Last Month's Balance = 300
Gas station = -20
Departmental store = -50
Total Balance = 230
The negative numbers -20 and -50 represent expenditures, while the positive numbers represent a credit or deposit to the account.
Example 1: 2 − 5 = ?
Let's solve this with a number line
Move 5 times to the left of 2
2 - 5 = -3
To subtract, move backward, or to the left, on the number line.
Example 2: -2 + 2 = ?
Start with negative 2 and move right 2 times on the number line.

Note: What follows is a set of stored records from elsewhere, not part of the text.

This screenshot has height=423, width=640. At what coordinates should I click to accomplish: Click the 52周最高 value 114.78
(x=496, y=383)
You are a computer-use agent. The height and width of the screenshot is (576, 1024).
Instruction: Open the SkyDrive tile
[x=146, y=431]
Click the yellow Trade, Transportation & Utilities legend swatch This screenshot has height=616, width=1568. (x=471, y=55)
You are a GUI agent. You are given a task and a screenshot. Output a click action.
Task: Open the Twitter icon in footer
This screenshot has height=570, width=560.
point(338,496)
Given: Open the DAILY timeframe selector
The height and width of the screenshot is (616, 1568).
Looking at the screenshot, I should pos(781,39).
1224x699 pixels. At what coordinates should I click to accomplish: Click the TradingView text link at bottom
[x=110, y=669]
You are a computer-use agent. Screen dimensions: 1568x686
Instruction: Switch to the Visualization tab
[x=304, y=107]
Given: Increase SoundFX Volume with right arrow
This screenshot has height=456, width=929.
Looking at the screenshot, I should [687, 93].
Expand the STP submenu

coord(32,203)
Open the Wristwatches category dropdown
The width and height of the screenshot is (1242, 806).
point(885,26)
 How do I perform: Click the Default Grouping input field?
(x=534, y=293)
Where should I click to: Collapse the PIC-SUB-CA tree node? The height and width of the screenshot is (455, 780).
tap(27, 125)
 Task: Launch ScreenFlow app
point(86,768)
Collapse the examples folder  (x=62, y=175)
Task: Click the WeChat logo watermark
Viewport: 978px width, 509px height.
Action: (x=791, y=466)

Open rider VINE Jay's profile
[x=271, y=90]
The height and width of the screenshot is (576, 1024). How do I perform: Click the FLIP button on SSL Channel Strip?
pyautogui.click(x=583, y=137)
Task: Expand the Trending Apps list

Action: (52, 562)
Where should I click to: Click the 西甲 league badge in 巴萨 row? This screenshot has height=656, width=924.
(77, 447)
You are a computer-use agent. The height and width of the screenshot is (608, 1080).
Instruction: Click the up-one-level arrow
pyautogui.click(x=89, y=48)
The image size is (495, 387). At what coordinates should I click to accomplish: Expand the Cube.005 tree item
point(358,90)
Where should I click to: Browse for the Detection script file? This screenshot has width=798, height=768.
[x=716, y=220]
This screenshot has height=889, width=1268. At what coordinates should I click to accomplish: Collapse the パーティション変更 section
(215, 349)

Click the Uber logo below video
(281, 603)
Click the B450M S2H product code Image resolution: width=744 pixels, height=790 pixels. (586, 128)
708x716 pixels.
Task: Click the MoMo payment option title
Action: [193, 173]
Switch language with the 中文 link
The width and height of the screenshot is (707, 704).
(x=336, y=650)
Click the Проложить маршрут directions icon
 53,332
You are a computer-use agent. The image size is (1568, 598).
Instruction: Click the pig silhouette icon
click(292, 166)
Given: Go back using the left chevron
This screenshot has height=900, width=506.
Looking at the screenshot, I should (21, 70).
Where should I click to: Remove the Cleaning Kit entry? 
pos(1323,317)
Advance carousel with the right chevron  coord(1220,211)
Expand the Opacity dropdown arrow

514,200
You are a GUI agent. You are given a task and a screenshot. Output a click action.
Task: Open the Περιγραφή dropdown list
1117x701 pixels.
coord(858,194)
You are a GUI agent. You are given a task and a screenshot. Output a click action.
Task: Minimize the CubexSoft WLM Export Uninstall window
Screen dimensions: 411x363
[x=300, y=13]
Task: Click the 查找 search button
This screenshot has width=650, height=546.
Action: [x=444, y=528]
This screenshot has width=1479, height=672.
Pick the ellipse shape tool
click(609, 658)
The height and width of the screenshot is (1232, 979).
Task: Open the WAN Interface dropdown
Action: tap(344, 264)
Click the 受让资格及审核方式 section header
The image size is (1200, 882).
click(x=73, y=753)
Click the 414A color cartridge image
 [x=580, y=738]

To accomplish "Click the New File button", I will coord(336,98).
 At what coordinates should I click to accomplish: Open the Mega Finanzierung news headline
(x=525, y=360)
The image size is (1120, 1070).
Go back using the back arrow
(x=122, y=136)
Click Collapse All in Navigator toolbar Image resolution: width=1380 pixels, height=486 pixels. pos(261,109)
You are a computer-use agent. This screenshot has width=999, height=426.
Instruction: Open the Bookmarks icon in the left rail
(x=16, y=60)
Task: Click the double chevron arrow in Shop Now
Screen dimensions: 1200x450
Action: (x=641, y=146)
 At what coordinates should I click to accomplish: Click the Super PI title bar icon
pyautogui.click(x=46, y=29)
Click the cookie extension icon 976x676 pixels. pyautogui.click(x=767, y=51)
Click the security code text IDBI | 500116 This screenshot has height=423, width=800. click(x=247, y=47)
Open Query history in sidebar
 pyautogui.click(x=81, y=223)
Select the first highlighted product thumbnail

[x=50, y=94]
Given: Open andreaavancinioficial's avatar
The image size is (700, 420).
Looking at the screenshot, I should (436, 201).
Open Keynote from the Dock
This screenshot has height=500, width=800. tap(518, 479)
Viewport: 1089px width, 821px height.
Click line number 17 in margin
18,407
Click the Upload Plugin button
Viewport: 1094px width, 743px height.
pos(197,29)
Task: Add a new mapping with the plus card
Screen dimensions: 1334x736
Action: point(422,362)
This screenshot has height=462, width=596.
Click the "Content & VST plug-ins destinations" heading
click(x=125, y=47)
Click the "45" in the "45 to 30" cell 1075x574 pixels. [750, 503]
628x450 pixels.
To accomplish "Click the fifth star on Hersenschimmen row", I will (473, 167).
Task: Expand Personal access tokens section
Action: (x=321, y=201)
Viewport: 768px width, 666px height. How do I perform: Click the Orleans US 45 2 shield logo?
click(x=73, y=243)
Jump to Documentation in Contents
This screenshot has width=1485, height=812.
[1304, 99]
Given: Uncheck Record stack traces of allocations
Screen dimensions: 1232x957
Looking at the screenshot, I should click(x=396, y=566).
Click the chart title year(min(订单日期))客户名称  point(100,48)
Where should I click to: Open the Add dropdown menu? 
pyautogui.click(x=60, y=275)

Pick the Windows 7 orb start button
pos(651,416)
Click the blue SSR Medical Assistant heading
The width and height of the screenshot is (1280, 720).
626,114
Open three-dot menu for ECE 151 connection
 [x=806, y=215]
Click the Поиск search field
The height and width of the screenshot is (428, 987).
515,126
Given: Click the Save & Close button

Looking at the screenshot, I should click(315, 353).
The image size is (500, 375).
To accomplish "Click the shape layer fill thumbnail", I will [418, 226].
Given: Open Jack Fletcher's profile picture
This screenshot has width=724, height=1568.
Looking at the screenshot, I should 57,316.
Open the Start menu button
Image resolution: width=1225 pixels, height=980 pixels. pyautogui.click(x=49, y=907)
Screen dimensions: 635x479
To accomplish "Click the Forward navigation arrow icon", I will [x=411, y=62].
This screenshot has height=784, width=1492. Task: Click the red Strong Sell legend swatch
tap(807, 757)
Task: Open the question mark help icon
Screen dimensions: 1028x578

We reach 0, so -2 + 2 = 0.
To add, move forward, or to the right, on the number line.
Example 3: -2 − 3 = ?
Start with negative 2 and move left 3 times in the number line.
-2 − 3 = -5
Example 4: -3 + 2 = ?
Here we are adding 2 to negative 3. Start with -3 and more 2 times right on the number line to reach -1.
-3 + 2 = -1
If a number has no sign it usually means that it is a positive number. For example, 5 is +5
Addition
When adding a positive to a positive or a negative to a negative, add them together and give them the same sign. For instance, 5 + 5 is equal to 10, while -5 + -7 is -12.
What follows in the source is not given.